I’ve spent 30 years working on compilers. They have bugs. Lots of them. With tha...

jcranmer · 2025-02-24T02:49:01 1740365341

Compilers are multimillion line programs, and they have an error rate which is commensurate with multimillion line programs.

That said, I think like half the bugs I see get filed against the compiler aren't actually compiler bugs but errors in user code--and this is already using the filter of "took the trouble to file a compiler bug." So it's a pretty good rule of thumb that it's not a compiler bug, unless you understand the compiler rules well enough to articulate why it can't be user error.

LiamPowell · 2025-02-24T02:56:41 1740365801

It's not quite half the bugs on GCCs bug tracker, but it's very high: https://gcc.gnu.org/bugzilla/report.cgi?x_axis_field=&y_axis...

It's around 10% invalid bugs and another 10% duplicates. A lot of them that I've seen, including one of mine, are a result of misinterpreting details of language standards.

marckerbiquet · 2025-02-24T10:16:27 1740392187

Compilers have a huge advantage over other programs: they are fully deterministic since they depend only on input files, command line arguments and few environment variables. It makes bugs easier to reproduce and fix compared to interactive applications, programs with networking, multi-threading...

perching_aix · 2025-02-24T11:17:44 1740395864

Pretty sure most modern compilers are multithreaded, and do exhibit a slew of practical nondeterminisms, which is how/why projects like Reproducible Builds were formed.

jcranmer · 2025-02-24T12:46:45 1740401205

In general, most compilers are generally single-threaded for most of the compilation process--at the very least, compiling a single file (translation unit) is almost always done using just one thread.

However, nondeterminism does creep in in various places in the compiler. Sorting an array by pointer value is an easy way to get nondeterminism. But the most common nondeterminism in a build system comes not from the compiler but the filesystem--"for file in directory" usually sorts the file by inode, which is effectively nondeterministic across different computers.

perching_aix · 2025-02-24T12:47:50 1740401270

Yes, that's why I was so careful with the wording. Timestamps are another example.

AlotOfReading · 2025-02-24T02:22:51 1740363771

It's amazing how many compiler issues never translate into meaningful deviations at the level of application behaviour. Code tends to be highly resilient to small execution errors, seemingly by accident. I wonder what a language/runtime would look like if it were optimized to maximize that resilience, i.e. every line could miscompile in arbitrary ways. Is there a smarter solution than computational redundancy without an isolated verifier system?

mturmon · 2025-02-24T18:12:42 1740420762

Interesting comment.

I do a lot of numerical programming. When developing programs based on optimization, in particular, a similar robustness-to-error property happens. Your implementation can have bugs, but it's generally hill-climbing, and so often the results generally look OK.

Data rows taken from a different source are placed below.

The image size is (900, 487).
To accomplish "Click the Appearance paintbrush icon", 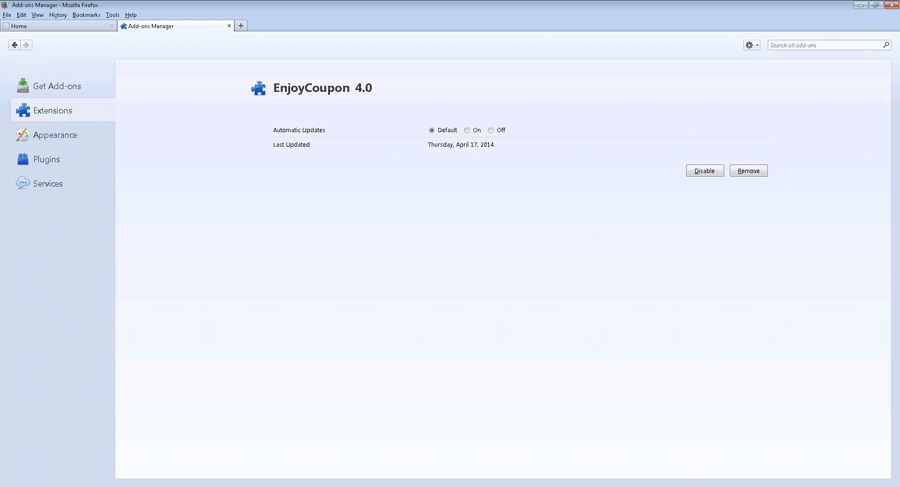I will pos(22,135).
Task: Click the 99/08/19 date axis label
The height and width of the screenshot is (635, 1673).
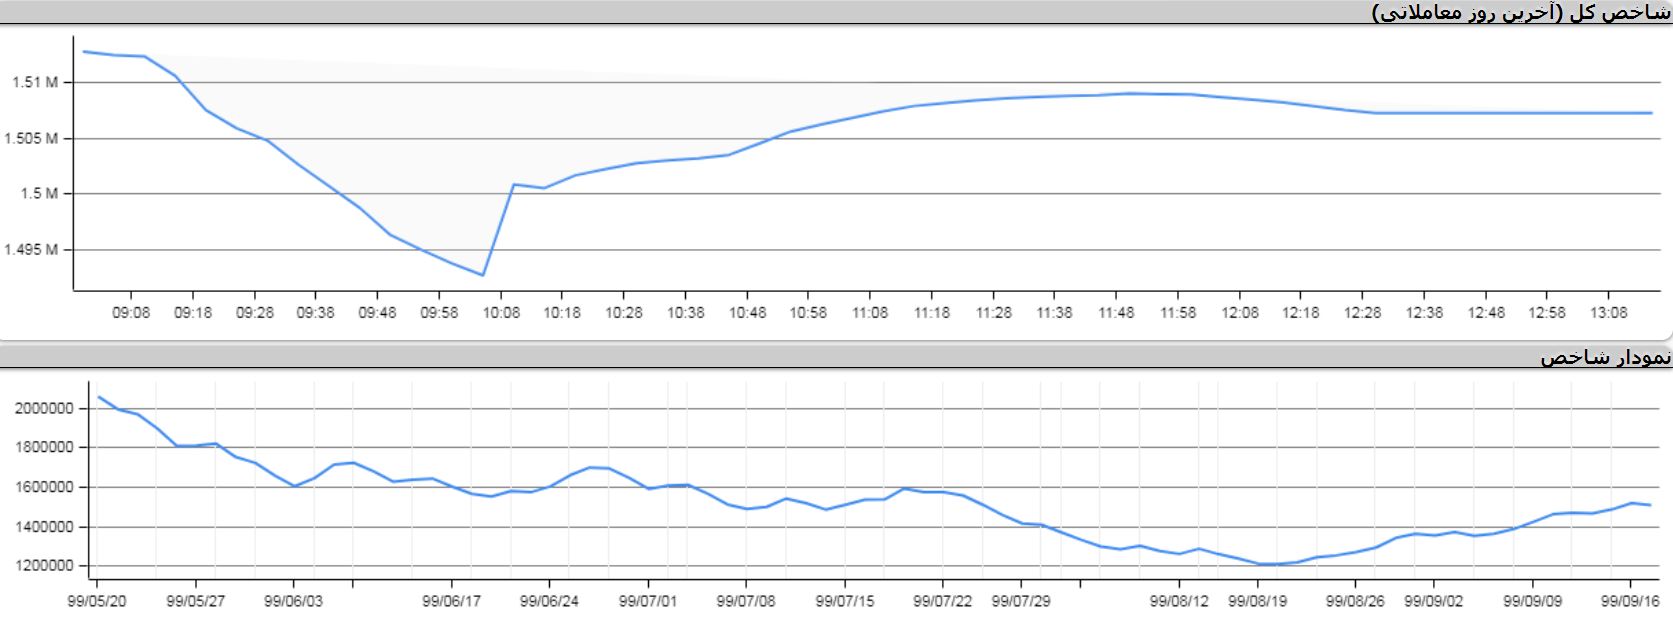Action: pos(1257,602)
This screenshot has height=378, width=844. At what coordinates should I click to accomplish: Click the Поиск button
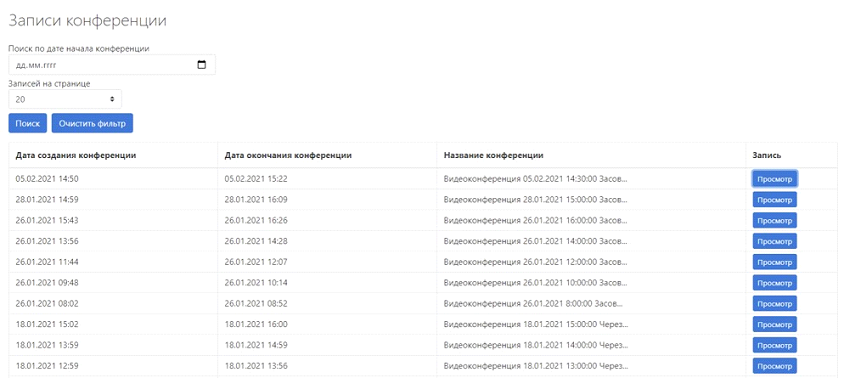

If you really want to verify correct operation, you have to construct hard cases, or compare with another implementation, or look at intermediate state variables, or examine the cost function at very high numerical precision, to detect trouble. Run-of-the-mill inputs will not tickle the bug hard enough to notice.

IgorPartola · 2025-02-24T05:40:22 1740375622

I am very curious, if these bugs are that common then why don’t we see more programs with weird bugs when they are running and especially having them be documented? Is it because when an unknown bug turns out to be a compiler bug and not a code error it gets fixed right away and with little fanfare? Or that there is some sort of resiliency built into the compiled code that can mask compiler bugs? Or is there some other factor?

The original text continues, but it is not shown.